**Task details:**
Each line of the data below that carries the word "element" needs to be copied.

**Data shown:**
--- START ---

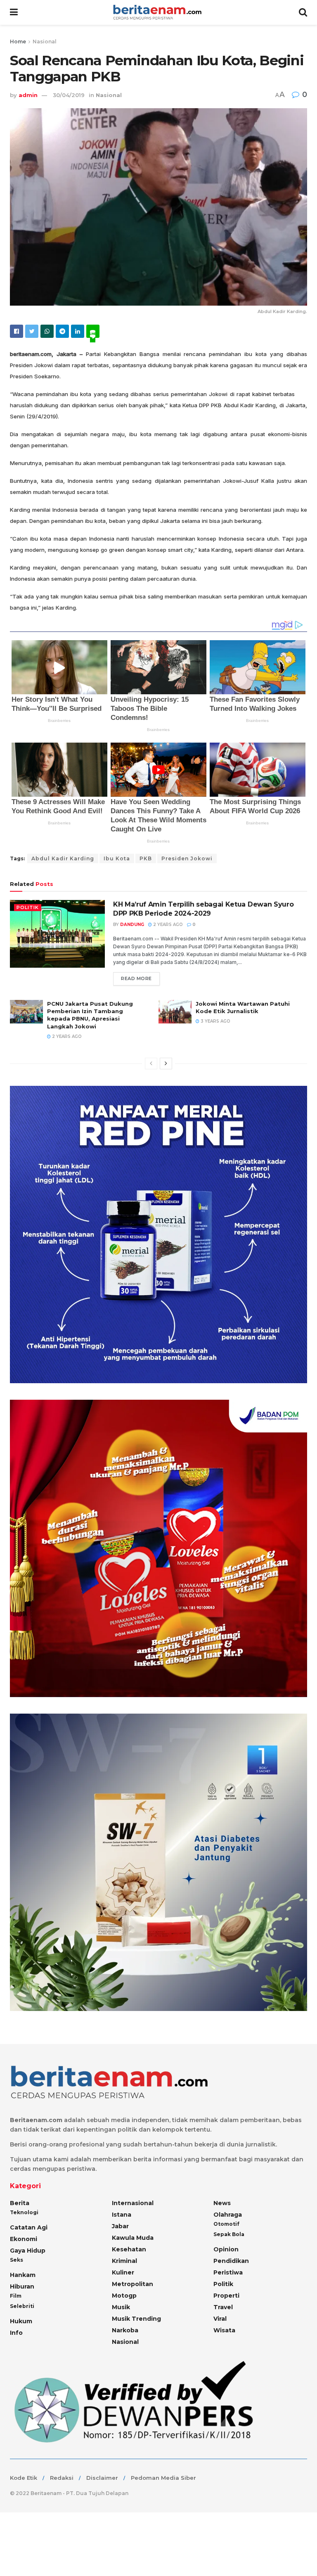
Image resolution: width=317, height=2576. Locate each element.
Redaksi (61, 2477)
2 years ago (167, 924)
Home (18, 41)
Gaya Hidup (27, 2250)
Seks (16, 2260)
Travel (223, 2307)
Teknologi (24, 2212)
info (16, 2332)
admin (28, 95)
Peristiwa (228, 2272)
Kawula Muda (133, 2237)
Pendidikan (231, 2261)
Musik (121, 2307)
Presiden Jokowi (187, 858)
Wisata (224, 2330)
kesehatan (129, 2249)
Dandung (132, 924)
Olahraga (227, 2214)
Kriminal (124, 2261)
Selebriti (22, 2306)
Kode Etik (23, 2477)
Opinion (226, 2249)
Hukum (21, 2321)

--- END ---
--- START ---

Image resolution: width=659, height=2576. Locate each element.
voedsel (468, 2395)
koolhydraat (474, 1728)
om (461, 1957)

--- END ---
--- START ---

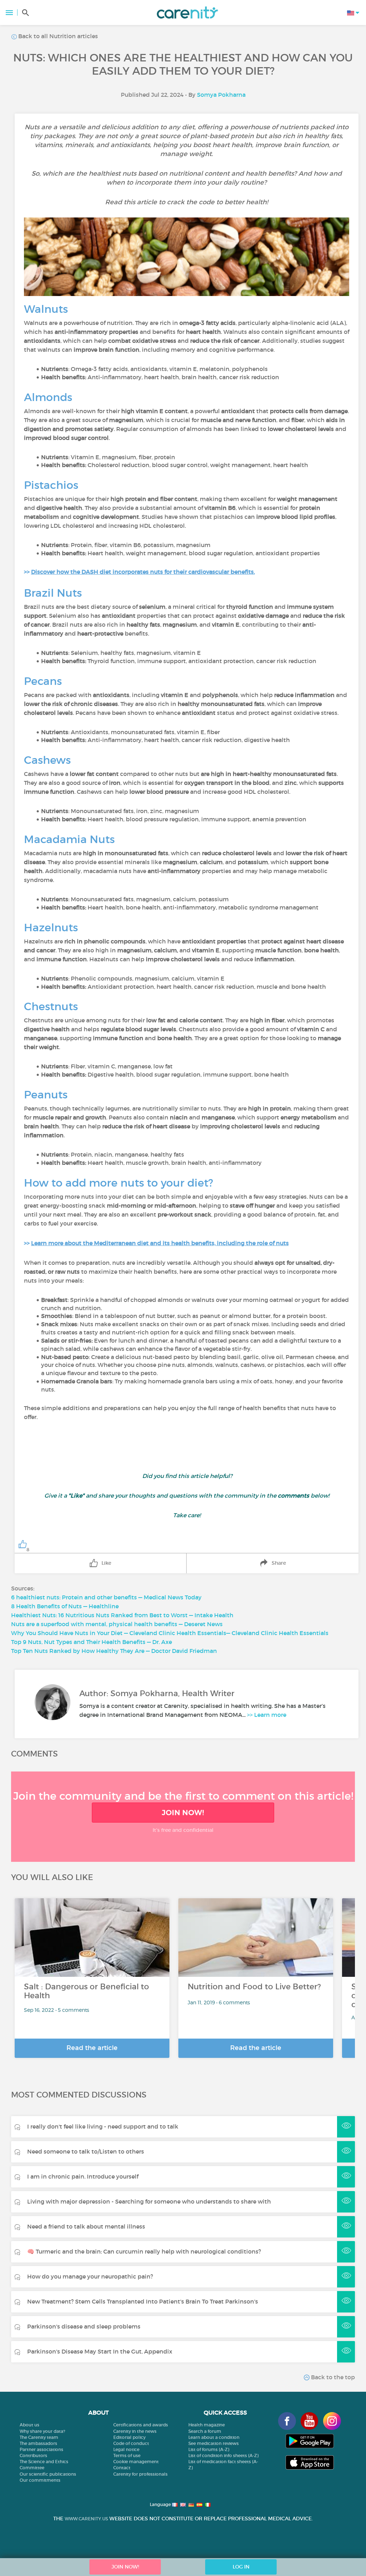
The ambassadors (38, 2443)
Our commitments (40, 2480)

--- END ---

**Problem solution:**
Image resolution: width=317, height=2576. Locate each element.
Image resolution: width=659, height=2576. Locate each element.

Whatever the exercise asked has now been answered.